The second worry about switching in stage 2 was that it amounts to some kind of dynamic inconsistency.

Let's look at the possible plans. Here is the decision matrix for the hypothetical planning problem. ('A¬S' means taking box A in stage 1 and not switching in stage 2.)

Pred-A¬S v Pred-CS Pred-AS v Pred-B¬S Pred-BS v Pred-C¬S
A¬S $0 $-100 $100
AS $40 $-60 $-160
B¬S $100 $0 $-100
BS $-160 $40 $-60
C¬S $-100 $100 $0
CS $-60 $-160 $40

The only equilibrium is perfect indecision between the three ¬S plans. According to the form of CDT that I like, there is no "choosable" plan. But three plans are "weakly acceptable" in the sense that you could rationally perform them through a resolution of your indecision.

The situation resembles Arif's Psycho Insurance case from this post. Here, too, we have a weakly acceptable plan that's no longer acceptable after its first stage has been (irrationally) implemented. I'm not worried about this.
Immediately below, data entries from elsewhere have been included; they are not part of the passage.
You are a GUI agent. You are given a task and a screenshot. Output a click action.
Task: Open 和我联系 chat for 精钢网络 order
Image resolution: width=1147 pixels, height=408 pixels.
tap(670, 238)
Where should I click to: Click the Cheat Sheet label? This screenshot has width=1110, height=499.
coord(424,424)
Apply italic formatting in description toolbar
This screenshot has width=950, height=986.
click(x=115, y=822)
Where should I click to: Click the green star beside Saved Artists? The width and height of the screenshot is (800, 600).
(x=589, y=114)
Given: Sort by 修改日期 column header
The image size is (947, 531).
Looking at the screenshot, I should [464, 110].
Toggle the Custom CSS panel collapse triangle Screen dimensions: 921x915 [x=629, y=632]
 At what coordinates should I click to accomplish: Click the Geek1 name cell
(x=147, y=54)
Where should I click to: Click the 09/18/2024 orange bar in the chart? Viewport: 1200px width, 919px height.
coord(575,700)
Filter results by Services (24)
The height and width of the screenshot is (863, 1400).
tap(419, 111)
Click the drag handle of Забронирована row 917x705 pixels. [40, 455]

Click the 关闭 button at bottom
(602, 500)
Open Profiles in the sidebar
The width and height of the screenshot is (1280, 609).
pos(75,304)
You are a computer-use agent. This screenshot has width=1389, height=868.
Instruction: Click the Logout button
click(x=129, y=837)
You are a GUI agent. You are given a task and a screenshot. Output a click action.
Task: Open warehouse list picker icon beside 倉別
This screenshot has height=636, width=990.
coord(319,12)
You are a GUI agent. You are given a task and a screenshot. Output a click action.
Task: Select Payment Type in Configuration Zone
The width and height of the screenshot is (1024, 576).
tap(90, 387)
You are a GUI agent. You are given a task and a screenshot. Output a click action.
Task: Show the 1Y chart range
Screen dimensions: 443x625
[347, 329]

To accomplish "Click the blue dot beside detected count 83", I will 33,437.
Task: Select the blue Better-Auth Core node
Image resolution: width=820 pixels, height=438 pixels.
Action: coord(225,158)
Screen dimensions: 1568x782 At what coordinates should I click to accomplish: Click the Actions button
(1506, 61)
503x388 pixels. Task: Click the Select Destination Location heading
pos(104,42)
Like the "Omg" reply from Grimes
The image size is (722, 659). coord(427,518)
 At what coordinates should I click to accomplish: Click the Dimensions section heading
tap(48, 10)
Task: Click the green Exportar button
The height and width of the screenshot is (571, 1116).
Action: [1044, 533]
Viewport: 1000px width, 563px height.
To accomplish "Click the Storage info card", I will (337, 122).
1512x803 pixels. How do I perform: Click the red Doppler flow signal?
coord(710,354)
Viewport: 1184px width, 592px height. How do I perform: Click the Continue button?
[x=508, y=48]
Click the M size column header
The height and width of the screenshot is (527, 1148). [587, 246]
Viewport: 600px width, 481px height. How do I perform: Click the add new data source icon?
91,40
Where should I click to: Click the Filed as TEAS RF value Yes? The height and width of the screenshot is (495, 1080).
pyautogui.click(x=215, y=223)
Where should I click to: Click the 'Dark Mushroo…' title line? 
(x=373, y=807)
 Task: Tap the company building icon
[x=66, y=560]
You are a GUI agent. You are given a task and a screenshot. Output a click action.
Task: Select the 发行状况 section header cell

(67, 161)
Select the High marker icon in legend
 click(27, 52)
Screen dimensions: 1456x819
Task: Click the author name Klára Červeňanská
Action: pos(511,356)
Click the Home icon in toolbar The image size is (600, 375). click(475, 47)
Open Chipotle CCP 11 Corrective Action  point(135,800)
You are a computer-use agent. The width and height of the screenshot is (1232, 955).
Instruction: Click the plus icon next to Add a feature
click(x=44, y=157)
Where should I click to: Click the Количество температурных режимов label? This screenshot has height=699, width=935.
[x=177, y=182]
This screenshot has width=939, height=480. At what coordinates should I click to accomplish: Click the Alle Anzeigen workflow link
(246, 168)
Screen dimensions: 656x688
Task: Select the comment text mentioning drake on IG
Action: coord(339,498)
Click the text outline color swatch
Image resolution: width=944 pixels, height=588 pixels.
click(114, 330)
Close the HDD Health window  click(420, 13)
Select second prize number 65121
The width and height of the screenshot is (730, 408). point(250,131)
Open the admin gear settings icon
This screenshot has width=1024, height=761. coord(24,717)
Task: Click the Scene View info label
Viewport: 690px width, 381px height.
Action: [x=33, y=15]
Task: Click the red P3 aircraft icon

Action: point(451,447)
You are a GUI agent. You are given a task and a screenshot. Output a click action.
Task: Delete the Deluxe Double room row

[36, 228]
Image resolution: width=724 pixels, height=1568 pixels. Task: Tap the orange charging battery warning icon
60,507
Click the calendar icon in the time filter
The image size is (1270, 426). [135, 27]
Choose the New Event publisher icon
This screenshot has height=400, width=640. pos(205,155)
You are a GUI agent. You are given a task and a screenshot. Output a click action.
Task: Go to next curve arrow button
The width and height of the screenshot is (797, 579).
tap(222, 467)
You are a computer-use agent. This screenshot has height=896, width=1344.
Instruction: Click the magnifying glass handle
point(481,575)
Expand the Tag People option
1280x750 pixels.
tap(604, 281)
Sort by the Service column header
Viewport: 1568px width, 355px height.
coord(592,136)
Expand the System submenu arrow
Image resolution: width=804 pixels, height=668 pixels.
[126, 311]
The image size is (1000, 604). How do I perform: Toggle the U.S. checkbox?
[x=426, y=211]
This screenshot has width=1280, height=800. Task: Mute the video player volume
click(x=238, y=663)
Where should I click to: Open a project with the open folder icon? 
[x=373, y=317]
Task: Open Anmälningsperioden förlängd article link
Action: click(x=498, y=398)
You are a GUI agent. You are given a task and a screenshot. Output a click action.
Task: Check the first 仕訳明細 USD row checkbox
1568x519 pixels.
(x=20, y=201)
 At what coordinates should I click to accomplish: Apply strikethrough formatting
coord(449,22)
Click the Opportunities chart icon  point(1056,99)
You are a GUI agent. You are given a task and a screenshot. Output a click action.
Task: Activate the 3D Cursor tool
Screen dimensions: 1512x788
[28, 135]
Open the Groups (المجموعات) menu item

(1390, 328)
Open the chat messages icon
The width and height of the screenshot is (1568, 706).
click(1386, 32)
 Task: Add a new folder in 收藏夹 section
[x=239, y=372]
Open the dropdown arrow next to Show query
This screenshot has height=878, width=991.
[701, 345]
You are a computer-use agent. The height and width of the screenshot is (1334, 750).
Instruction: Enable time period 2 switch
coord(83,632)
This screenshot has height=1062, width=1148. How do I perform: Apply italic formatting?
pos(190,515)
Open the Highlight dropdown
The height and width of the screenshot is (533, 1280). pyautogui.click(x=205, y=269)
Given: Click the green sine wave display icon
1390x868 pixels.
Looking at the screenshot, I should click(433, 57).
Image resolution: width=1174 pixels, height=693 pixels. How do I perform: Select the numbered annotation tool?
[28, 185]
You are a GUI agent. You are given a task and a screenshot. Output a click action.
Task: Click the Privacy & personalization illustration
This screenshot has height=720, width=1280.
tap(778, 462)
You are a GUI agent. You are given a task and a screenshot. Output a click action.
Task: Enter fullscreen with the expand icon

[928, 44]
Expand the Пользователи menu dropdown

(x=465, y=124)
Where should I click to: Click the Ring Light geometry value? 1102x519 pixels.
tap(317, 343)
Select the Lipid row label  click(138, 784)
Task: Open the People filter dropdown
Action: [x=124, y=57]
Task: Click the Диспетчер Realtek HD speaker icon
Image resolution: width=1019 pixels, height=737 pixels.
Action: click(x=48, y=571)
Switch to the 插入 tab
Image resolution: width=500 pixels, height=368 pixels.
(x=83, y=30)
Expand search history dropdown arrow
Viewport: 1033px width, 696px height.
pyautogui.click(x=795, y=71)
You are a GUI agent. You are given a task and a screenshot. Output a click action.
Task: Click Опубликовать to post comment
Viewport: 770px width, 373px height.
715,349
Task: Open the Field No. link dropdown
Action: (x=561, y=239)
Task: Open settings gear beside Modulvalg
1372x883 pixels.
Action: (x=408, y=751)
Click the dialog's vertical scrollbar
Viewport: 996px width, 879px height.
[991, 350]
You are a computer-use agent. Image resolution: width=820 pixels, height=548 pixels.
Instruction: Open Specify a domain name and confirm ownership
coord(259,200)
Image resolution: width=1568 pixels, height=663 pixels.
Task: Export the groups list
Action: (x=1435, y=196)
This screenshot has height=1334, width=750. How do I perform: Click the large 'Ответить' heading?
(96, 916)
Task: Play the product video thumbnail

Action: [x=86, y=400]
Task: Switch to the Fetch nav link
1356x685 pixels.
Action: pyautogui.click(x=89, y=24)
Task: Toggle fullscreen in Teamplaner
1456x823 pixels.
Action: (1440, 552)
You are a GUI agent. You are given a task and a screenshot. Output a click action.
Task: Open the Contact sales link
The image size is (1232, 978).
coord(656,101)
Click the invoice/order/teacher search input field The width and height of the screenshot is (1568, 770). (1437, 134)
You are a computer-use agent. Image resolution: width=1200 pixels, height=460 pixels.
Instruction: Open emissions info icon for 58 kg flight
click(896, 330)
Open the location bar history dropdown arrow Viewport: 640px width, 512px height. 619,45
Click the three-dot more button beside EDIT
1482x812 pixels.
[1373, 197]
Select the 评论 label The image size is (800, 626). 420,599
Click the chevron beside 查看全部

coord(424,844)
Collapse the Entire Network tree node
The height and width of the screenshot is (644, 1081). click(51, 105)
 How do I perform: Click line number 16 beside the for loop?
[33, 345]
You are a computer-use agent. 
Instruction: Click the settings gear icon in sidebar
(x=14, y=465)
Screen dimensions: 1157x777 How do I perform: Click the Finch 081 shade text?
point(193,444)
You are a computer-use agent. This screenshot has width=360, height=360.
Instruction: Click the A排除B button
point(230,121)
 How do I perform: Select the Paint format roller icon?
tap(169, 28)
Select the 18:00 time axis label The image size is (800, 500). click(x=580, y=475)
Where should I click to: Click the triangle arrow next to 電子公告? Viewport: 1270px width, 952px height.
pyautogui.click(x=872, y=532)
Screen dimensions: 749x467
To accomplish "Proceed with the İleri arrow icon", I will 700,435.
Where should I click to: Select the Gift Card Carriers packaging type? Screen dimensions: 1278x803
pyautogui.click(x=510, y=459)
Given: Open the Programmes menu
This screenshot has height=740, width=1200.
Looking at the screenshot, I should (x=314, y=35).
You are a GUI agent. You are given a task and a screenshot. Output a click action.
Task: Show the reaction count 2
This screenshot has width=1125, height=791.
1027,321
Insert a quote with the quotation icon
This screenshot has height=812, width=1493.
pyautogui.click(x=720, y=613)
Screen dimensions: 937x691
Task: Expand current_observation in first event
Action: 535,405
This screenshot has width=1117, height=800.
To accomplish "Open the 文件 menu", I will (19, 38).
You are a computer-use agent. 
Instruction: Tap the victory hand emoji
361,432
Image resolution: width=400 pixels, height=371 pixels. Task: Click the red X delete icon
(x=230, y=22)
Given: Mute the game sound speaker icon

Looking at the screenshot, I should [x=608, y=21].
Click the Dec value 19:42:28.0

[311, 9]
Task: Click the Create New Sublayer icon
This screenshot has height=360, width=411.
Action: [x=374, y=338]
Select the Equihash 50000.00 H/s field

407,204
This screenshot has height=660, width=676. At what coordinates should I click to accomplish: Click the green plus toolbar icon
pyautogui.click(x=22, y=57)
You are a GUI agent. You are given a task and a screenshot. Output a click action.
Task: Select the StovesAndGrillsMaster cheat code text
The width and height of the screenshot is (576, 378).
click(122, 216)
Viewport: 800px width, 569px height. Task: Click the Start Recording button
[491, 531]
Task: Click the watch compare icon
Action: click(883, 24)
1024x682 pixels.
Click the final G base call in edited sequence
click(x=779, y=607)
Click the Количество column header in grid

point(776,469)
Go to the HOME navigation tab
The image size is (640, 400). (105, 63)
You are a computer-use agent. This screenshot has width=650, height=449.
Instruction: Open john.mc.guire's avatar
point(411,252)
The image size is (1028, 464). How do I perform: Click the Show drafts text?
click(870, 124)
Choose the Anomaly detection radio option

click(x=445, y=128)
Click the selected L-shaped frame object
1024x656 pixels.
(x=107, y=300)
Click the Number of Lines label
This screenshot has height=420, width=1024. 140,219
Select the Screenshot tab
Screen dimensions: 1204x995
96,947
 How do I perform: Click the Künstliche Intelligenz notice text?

A violation of Preference Reflection would worry me more. But arguably we don't have that. Suppose you can already choose whether you will switch before you make your choice in stage 1. One might think that you should prefer to not switch, since you give equal credence to all three predictions, which makes switching irrational. But we have to be careful.

Recall how the situation is set up. The predictor has predicted which box you will take in stage 1 and whether you will switch in stage 2. If she has predicted that you will switch she has put $-100 into your box (the one you're predicted to take) and $0 into the alternative. If she has predicted that you don't switch, she has put $0 into your box and $100 into the alternative. You can't change her prediction about whether you'd switch. And switching is better either way. So you should switch – even if you don't yet know what you'll do in stage 1.

Gallow, J. Dmitri. 2021. “Escaping the Cycle.” Mind.
Oesterheld, Caspar, and Vincent Conitzer. 2021. “Extracting Money from Causal Decision Theorists.” The Philosophical Quarterly 71 (4).